The discussion, Industry Forum: Procurement Risks and Solutions, was part of the Toronto Construction Association’s 28th annual Members’ Day, held at the association’s Richmond Hill, Ont. office May 3.
From a general contractor’s perspective, Paul Dipede, general counsel of Corebuild Construction, said there are a lot of lump sum tenders in the private sector but the construction management model is being used more and more.
“Because of the price escalation, the fluctuations, the volatility of all of the commodities, I think we see the ability to tier tendering is a lot more beneficial to our subcontractors because you are able to lock in your prices a little bit later on in the tendering process,” he said.
“Our company, we do a lot of public tendering as well and you’re actually seeing some of the typical lump sum owners…school boards or long-term care owners, are actually changing from your stip sum CCDC 2 model to a CCDC 5B because A) your drawings are not complete or B) there is a lot of volatility in pricing and sometimes it’s not viable to enter into a CCDC 2.”
Tim Theodosiou, vice-president of special projects with Modern Niagara Toronto, said when it comes to cost, the company has looked at different options from early purchasing to offsite storage of materials.
“We haven’t found any bulletproof solutions, but one thing we found is being very transparent with our clients and our owners to give them realistic expectations as early as we can,” he said. “If you start that early on and you start to build the schedule around the longer lead items…for us in mechanical equipment, if we know it’s going to be late on a project we’ll plan for that early so we’re not holding up the project.”

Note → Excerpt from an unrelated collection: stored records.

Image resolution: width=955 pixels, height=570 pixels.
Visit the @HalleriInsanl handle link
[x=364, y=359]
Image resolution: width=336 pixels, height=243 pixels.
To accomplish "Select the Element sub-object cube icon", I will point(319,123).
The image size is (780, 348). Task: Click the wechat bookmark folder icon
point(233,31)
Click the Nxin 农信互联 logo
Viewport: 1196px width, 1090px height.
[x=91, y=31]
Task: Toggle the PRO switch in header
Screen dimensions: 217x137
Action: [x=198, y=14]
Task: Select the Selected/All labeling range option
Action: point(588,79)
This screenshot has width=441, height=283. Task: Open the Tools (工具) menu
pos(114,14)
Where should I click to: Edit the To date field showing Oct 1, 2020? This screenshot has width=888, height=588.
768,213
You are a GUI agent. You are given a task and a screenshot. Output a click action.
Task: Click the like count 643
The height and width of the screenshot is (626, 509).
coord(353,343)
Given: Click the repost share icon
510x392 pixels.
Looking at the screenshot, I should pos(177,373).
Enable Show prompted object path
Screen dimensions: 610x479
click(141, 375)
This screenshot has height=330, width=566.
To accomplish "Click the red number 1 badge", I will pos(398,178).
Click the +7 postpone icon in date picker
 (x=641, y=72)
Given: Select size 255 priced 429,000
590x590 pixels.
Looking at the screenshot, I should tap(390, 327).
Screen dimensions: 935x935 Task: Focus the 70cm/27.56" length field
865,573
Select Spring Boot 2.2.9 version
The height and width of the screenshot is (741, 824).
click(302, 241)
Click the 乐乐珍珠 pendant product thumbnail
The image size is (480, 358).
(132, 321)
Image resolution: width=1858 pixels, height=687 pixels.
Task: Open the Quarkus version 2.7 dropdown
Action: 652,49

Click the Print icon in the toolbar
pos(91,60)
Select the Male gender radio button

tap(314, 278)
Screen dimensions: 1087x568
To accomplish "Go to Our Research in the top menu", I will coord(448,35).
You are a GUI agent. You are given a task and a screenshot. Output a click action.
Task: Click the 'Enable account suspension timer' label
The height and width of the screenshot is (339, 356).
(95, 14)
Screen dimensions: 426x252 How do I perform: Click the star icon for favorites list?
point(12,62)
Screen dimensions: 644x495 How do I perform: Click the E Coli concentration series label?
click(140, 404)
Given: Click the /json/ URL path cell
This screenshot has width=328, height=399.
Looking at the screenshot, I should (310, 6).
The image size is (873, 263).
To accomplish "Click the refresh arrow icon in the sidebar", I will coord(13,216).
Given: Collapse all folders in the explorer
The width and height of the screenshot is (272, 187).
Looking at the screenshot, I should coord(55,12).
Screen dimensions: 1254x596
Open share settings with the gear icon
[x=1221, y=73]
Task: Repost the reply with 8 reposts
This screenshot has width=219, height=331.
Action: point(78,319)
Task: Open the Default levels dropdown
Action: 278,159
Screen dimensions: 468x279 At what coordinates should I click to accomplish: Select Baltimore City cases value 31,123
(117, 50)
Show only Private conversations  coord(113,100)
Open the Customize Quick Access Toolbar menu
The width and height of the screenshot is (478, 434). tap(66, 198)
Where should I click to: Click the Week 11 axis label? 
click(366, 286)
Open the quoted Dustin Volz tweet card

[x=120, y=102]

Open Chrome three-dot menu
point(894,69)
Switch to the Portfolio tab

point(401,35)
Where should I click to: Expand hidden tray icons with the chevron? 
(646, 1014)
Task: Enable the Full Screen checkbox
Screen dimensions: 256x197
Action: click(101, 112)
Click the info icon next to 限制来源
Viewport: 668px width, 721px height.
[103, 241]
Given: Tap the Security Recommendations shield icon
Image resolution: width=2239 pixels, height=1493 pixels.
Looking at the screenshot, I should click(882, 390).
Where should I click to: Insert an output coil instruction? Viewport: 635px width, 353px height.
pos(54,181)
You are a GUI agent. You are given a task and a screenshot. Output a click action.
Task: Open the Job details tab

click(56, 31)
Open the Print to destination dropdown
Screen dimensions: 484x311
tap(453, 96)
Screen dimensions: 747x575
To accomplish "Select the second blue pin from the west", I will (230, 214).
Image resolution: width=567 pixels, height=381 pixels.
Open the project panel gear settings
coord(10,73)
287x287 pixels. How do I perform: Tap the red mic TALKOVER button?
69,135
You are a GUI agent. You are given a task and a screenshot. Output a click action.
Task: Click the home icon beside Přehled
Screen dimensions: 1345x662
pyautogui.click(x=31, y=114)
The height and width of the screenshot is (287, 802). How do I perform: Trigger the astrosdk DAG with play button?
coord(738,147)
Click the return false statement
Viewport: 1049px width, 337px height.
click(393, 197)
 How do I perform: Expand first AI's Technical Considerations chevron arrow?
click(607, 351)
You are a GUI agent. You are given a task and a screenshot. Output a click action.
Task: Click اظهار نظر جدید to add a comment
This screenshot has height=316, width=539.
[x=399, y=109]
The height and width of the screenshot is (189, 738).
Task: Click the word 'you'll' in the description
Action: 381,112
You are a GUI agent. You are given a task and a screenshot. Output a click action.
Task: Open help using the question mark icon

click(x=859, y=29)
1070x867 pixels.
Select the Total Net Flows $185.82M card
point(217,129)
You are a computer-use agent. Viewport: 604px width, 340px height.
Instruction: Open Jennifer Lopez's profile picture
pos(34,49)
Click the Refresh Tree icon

The team has also found creative approaches to expedite certain areas, he added.
“For us, the electrical room, mechanical room, that would typically get pushed off to the back end of the project,” Theodosiou explained. “Now the construction of those rooms will get pushed up to allow some of the big value items to get moved onto site. The ability to store the materials and equipment offsite has been expensive and the handling of all that has been expensive but in some cases we have been able to work with our builders, find areas on the jobsite, secured areas.
“We’re able to move some of the items into those spaces.”
If the contract price is locked in, there is not much you can do about price escalation from a legal standpoint, but from a collaborative standpoint your GC and your subtrades can co-ordinate to find solutions, Dipede said.
“There are methods you can employ on the project to re-co-ordinate the work,” he explained.
“That’s not only on the jobsite but your accounts receivable and your AP. You can procure long lead items…That’s what we have to focus on as contractors in the industry is finding out ways to work with the system that we’re all in.”
Burstein said there have been a lot of difficult negotiations over the last few years to find that balance.
“Legally speaking, trades…they’re experiencing cost increases on their end and so they’ll come back to you the CM, GC or developer directly and say, ‘Look, I thought I could buy it for X, now it’s going to cost me Y and my business just can’t support this,’” she said.
“It puts you in a position where you have to really assess is this going to result in insolvency if they can’t actually provide the material at this cost? Am I going to lose a trade on this project? Am I going to have to find someone new to do the work? And finding someone new at this point is going to cost me more than potentially negotiating an extra with this given trade.”
Theodosiou said increased communication of projects has also become a necessity over the past few years.
“I think that has helped us plan for a lot of the challenges that come with this and at least be a bit more compassionate to our trade partners and our suppliers of what they’re experiencing.”